A heritable defect in IL-12 signaling in B10.Q/J mice.: II.: Effect on acute resistance to Toxoplasma gondii and rescue by IL-18 treatment

This study documents a defect in IL-12-dependent IFN-gamma responses in a substrain (BlO.Q-H2-q/Sgj) of B10.Q mice that manifests as an acute susceptibility to infection by the intracellular protozoan pathogen, Toxoplasma gondii. Despite robust systemic production of IL-12, infected B10.Q/j animals fail to mount an early IFN-gamma response after parasite inoculation. Genetic experiments revealed that the host resistance and IFN-gamma production defects are determined by a single autosomal recessive locus distinct from the Stat4 gene.

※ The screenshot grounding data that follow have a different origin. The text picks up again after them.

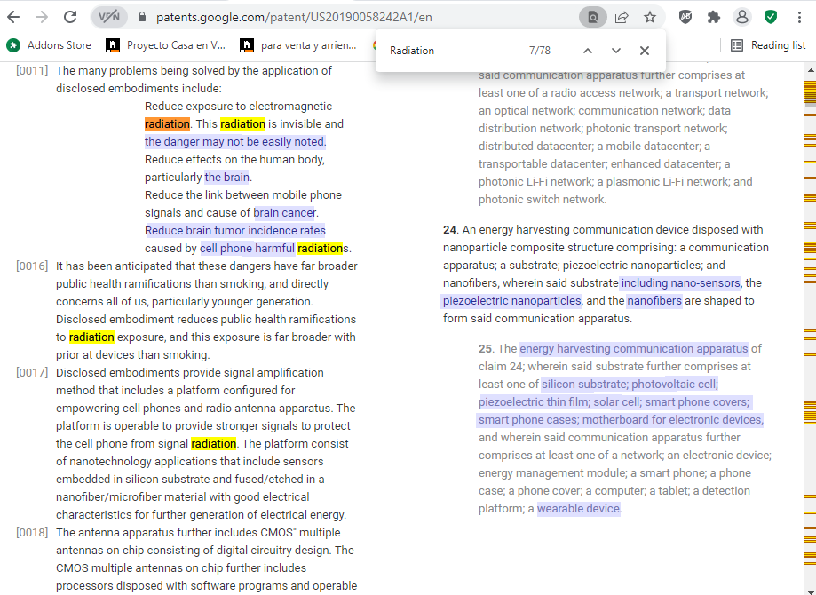
Task: Bookmark this page with the star
Action: point(650,17)
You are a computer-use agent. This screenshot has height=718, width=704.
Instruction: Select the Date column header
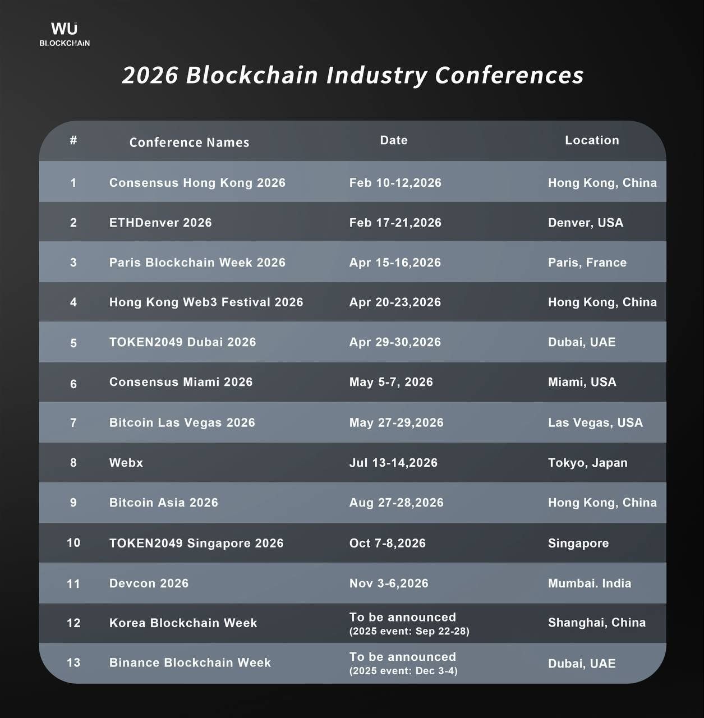point(394,140)
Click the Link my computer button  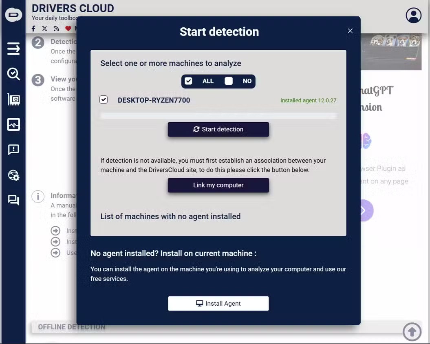click(x=218, y=185)
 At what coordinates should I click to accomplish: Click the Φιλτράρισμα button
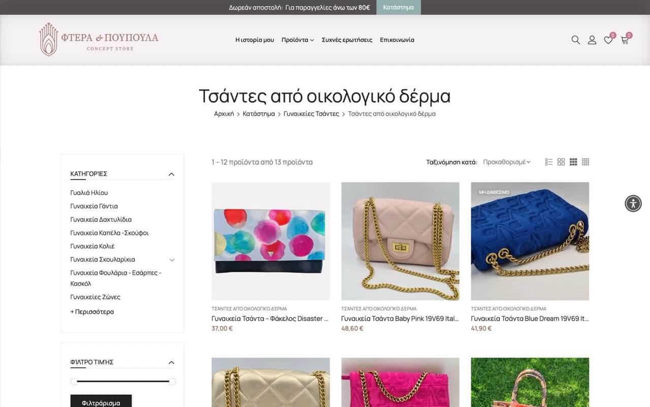click(x=101, y=402)
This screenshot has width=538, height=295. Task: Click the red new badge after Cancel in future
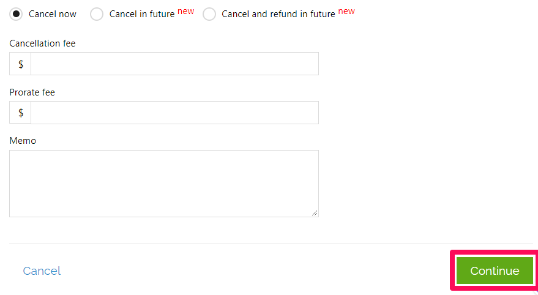186,11
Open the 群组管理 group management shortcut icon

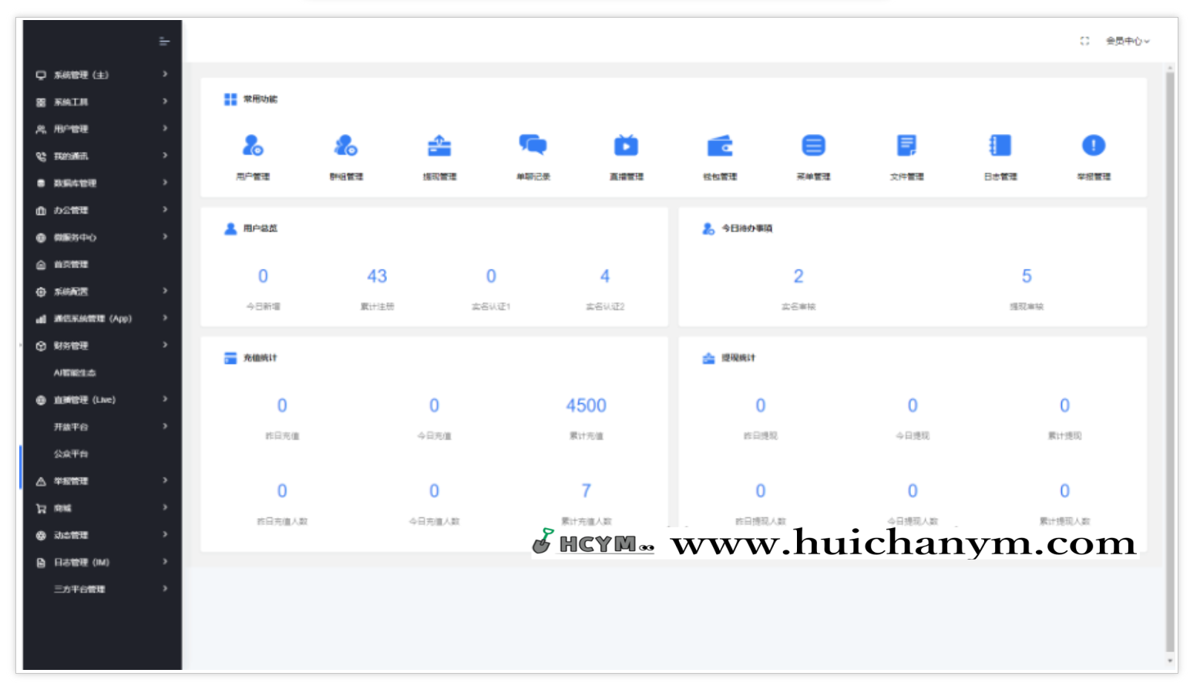(x=346, y=146)
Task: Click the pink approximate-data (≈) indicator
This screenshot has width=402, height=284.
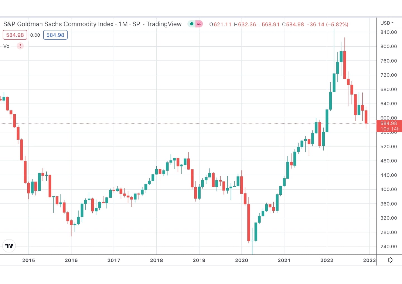Action: point(199,24)

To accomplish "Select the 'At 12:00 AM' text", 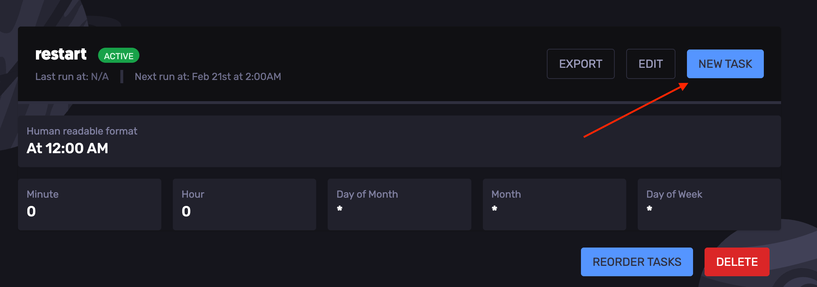I will pos(67,148).
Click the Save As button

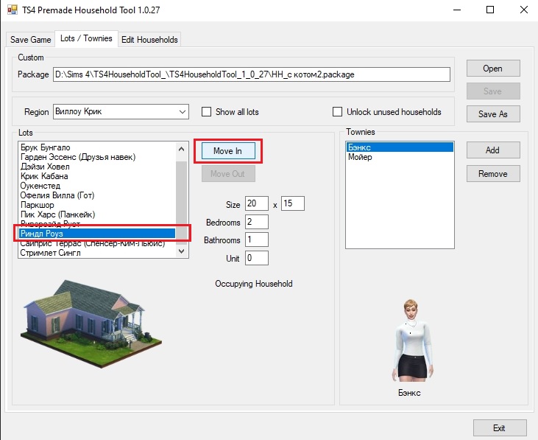(492, 114)

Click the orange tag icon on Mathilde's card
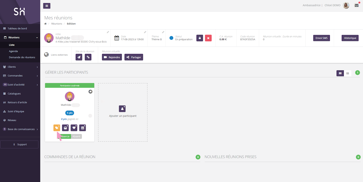pyautogui.click(x=57, y=128)
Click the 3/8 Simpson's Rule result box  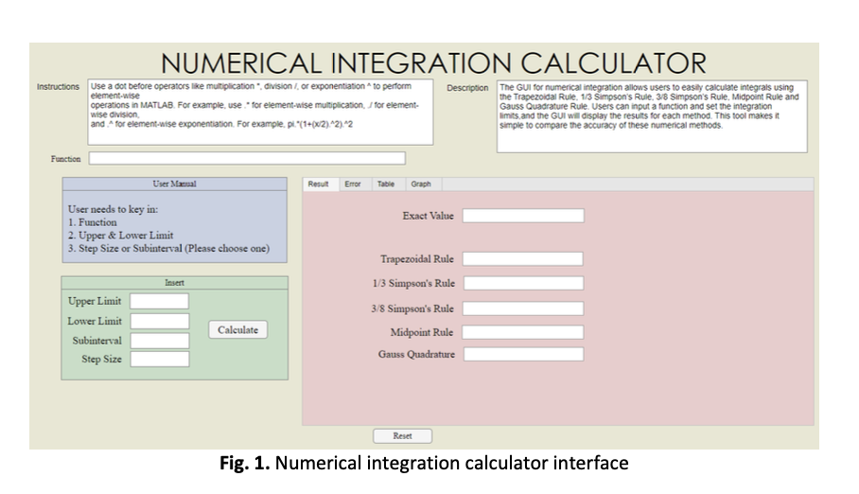(523, 309)
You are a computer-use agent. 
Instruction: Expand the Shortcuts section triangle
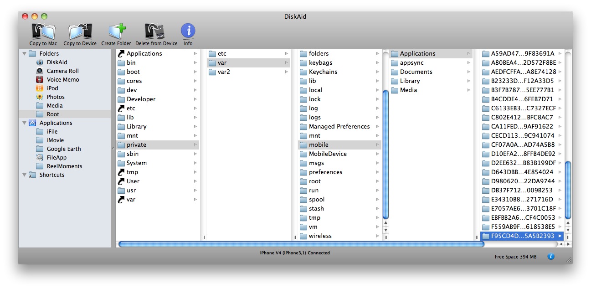(x=24, y=175)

Nonetheless, a delayed IL-12-mediated IFN-gamma response emerges in later stages of acute infection but is unable to prevent host mortality. IL-18 administration restores, in an IL-12-dependent manner, the early IFN-gamma response and host resistance of B10.Q/j animals. These in vivo studies indicate that the partially impaired IL-12 responsiveness in B10.Q/j mice can result in defective host resistance and demonstrate a therapeutic function for IL-18 in reversing a genetically based immunodeficiency in IL-12-dependent IFN-gamma production.